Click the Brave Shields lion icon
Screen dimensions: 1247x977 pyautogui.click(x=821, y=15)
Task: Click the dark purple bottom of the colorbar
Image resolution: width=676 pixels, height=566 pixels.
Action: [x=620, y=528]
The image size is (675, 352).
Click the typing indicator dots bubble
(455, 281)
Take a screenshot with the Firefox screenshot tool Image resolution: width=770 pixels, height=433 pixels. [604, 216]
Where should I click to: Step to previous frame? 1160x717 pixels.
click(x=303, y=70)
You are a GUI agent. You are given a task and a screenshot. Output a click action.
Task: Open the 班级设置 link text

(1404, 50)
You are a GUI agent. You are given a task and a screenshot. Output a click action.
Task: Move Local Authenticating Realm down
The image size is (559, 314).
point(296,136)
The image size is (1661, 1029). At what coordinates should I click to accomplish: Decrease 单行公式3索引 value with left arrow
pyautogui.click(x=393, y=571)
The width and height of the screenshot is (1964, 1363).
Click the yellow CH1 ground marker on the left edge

- - - - - - -

→ **ASSIGNED TASK**
Find the line that contains "Task: Click the". Write out that line and every line after it through the end of the data, exactly, and nothing else.

→ **EXERCISE RESULT**
Task: Click the dark purple bottom of the colorbar
Image resolution: width=676 pixels, height=566 pixels.
Action: [x=620, y=528]
The image size is (675, 352).
Click the typing indicator dots bubble
(455, 281)
Take a screenshot with the Firefox screenshot tool Image resolution: width=770 pixels, height=433 pixels. [604, 216]
Where should I click to: Step to previous frame? 1160x717 pixels.
click(x=303, y=70)
You are a GUI agent. You are given a task and a screenshot. Output a click action.
Task: Open the 班级设置 link text

(1404, 50)
You are a GUI agent. You are given a task and a screenshot. Output a click action.
Task: Move Local Authenticating Realm down
The image size is (559, 314).
point(296,136)
The image size is (1661, 1029). At what coordinates should I click to accomplish: Decrease 单行公式3索引 value with left arrow
pyautogui.click(x=393, y=571)
The width and height of the screenshot is (1964, 1363).
Click the yellow CH1 ground marker on the left edge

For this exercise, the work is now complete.